Ca(2+)-dependent non-NMDA receptor-mediated synaptic currents in ischemic CA1 hippocampal neurons

H. Tsubokawa, K. Oguro, T. Masuzawa and N. Kawai Department of Physiology, Jichi Medical School, Tochigi-ken, Japan. 1. The changes in excitatory postsynaptic currents (EPSCs) after transient cerebral ischemia were studied using whole-cell recording from CA1 pyramidal neurons in gerbils.
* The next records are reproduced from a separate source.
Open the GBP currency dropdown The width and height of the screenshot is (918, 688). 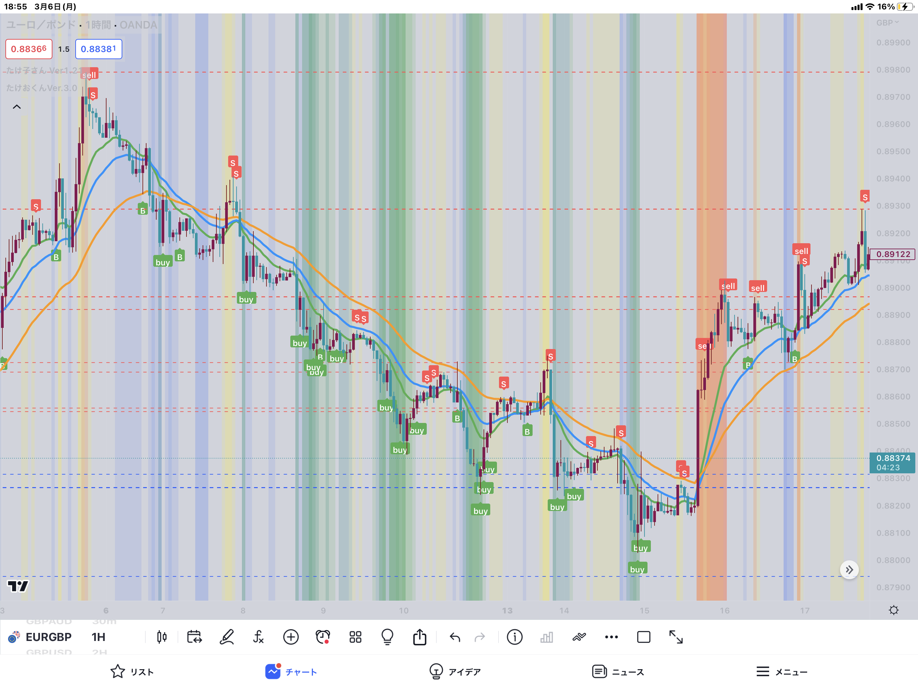[887, 23]
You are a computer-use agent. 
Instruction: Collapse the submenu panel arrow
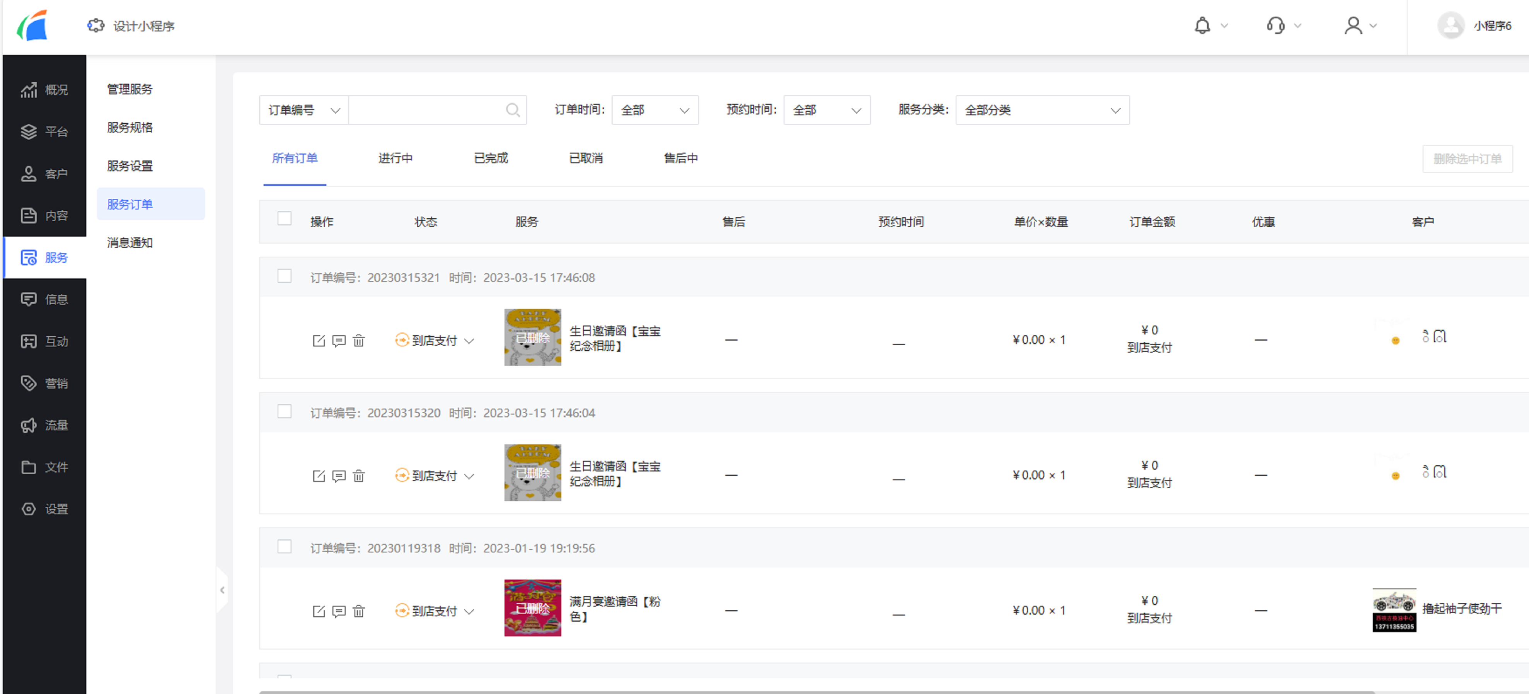(222, 590)
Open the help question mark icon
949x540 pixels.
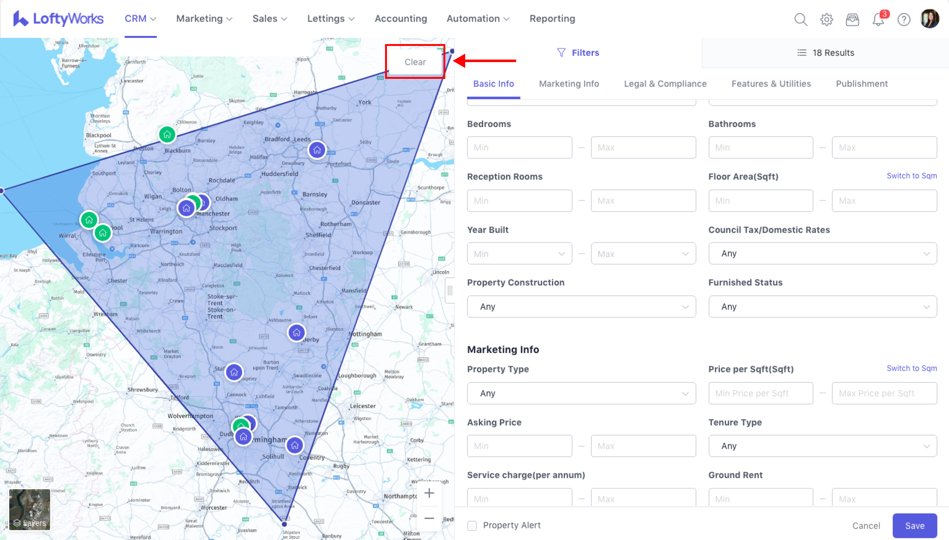tap(904, 19)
In 64% (18 of 28) neurons recorded 1.5-3 days after ischemia, EPSCs showed a markedly slowed time course that was never seen in normal control neurons. 2. The slow EPSCs were not affected by an N-methyl-D-aspartate (NMDA) receptor antagonist [DL-2-aminophosphonovalerate (APV); 100 microM] but were abolished by a non-NMDA receptor antagonist [6-cyano-7-nitroquinoxaline-2,3-dione (CNQX); 10 microM], indicating that the slow EPSCs were mostly composed of non-NMDA current. 3. The slow non-NMDA EPSCs had rise times ranging from 1.2 to 7.3 ms and decay time constants between 11.5 and 56.3 ms. In normal neurons the rise time of the non-NMDA component of EPSCs ranged from 1.6 to 7.5 ms and the decay time constants ranged from 4.9 to 27.3 ms. 4. The reversal potential of the slow EPSCs in ischemic neurons was not changed by replacing 50% of the NaCl in the external solution with sodium isethionate. Bath application of 4-acetamido-4'-isothiocyanatostilbene-2,2'-disulfonic acid (SITS; 100 microM) had no effect on the slow EPSCs. Therefore Cl- current is not responsible for the slow EPSCs. 5. When external Ca2+ concentration was reduced to half of control, the decay time constant of the slow EPSCs decreased to 50 +/- 25%, mean +/- SD. In addition, bath application of a cell-permeable Ca2+ chelator, 1,2-bis(o-aminophenoxy)ethane-N,N,-N',N'-tetraacetyl,tetr aacetoxymethyl ester(BAPTA-AM), reduced the decay time constant.